Las Vegas Sun

March 29, 2024

Pilot killed in single-engine plane crash near Jean

A small single-engine plane apparently crashed overnight, killing the pilot in a remote desert area near Jean, Metro Police said.

Police got a call on a downed aircraft shortly after 7 a.m. when a man who operates a private mine in the area saw the sun reflecting off metal, Metro Police Search and Rescue Sgt. Clint Bassett said.

The man crossed the rugged terrain and found the wreckage of a Piper Tomahawk.

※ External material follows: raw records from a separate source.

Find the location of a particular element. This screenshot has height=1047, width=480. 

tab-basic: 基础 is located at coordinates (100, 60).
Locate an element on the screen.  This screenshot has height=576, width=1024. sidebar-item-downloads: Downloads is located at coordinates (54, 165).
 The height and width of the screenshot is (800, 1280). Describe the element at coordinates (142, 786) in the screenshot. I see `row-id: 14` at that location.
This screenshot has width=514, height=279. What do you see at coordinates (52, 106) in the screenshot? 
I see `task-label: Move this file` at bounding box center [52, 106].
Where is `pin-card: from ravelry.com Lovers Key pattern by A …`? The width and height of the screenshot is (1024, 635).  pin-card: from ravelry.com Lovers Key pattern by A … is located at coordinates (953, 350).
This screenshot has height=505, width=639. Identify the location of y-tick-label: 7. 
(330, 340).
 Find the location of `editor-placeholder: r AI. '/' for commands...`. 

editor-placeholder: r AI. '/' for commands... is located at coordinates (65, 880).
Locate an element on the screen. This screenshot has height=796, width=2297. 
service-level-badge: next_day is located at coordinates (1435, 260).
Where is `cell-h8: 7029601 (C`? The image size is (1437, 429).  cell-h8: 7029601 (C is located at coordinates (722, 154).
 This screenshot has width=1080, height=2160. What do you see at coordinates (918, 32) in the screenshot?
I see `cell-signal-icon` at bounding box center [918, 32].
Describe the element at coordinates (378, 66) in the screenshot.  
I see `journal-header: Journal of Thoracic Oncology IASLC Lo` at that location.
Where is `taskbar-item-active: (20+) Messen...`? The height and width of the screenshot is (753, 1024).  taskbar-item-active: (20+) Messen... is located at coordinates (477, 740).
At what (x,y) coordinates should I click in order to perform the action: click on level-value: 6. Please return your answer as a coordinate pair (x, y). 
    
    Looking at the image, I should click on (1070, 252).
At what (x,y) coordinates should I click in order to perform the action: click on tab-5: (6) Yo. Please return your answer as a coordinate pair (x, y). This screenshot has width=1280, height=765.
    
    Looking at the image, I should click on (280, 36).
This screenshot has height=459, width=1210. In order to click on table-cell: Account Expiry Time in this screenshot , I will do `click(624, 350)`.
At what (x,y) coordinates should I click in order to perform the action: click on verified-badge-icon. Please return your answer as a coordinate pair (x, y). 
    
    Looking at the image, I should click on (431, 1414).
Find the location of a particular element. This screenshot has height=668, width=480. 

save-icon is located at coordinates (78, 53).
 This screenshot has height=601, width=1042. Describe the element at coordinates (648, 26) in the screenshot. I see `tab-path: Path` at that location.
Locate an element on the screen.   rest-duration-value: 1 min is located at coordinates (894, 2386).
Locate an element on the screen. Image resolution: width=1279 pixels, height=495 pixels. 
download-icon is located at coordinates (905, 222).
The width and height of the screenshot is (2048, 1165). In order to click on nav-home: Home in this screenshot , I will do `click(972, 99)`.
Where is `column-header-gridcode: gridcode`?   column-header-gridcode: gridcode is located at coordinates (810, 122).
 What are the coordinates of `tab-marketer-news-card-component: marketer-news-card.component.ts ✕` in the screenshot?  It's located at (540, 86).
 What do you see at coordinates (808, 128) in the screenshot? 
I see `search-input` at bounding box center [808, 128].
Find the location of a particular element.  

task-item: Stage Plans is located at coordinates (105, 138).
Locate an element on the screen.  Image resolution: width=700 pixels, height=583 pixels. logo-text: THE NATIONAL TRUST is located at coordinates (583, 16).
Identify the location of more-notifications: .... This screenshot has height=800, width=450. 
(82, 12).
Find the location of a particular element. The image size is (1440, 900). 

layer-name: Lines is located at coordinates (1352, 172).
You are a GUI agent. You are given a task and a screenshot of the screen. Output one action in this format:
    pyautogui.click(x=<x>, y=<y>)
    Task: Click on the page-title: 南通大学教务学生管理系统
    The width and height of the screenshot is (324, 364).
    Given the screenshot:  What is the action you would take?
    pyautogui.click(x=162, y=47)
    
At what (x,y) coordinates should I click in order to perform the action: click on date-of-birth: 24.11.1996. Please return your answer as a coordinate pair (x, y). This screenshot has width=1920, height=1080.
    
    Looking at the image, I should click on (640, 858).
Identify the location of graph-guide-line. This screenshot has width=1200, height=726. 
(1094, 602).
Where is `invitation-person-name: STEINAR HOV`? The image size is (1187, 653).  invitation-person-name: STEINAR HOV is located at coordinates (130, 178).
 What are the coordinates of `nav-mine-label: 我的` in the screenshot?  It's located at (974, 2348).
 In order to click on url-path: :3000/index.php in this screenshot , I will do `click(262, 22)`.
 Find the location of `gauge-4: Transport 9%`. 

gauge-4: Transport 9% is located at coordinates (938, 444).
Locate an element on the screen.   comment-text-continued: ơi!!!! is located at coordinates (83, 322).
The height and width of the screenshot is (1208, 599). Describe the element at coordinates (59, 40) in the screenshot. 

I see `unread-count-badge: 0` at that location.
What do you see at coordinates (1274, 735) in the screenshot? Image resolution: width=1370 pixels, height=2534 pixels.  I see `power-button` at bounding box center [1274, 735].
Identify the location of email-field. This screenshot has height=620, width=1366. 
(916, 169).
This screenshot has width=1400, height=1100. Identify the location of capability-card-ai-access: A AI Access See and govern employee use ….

Federal records show the aircraft was owned by Chuck Herrmann, owner of Desert Southwest Airlines, a flight school at Henderson Executive Airport.

Reached at his company's offices this morning, Herrmann refused to comment or provide any information about the plane that had crashed.

At the crash site this morning, a man in a county vehicle, identifying himself as a Henderson airport official, confirmed the plane was based out of Henderson.

A Desert Southwest Airlines employee said this morning that the 25-year-old flight training company sometimes rents out its planes, but, like Herrmann, she referred all questions about the crash to National Transportation Safety Board investigators, who were not available for comment.

The crash occurred in a sagebrush-covered area five miles east of the old Los Angeles Highway, which is now an extension of Las Vegas Boulevard, about two miles north of the Gold Strike Hotel and Nevada Landing in Jean.

Bassett said police found just one person inside the plane -- the pilot.

"It appears the plane came in real steep," Bassett said, noting the plane appeared to come from the northwest and that the crash apparently happened overnight.

Bassett said "it's hard to say" whether the pilot was trying to land or had some type of mechanical difficulties that caused him to crash.

The Federal Aviation Administration, National Transportation Safety Board and Clark County coroner's office were en route to the scene this morning, Bassett said.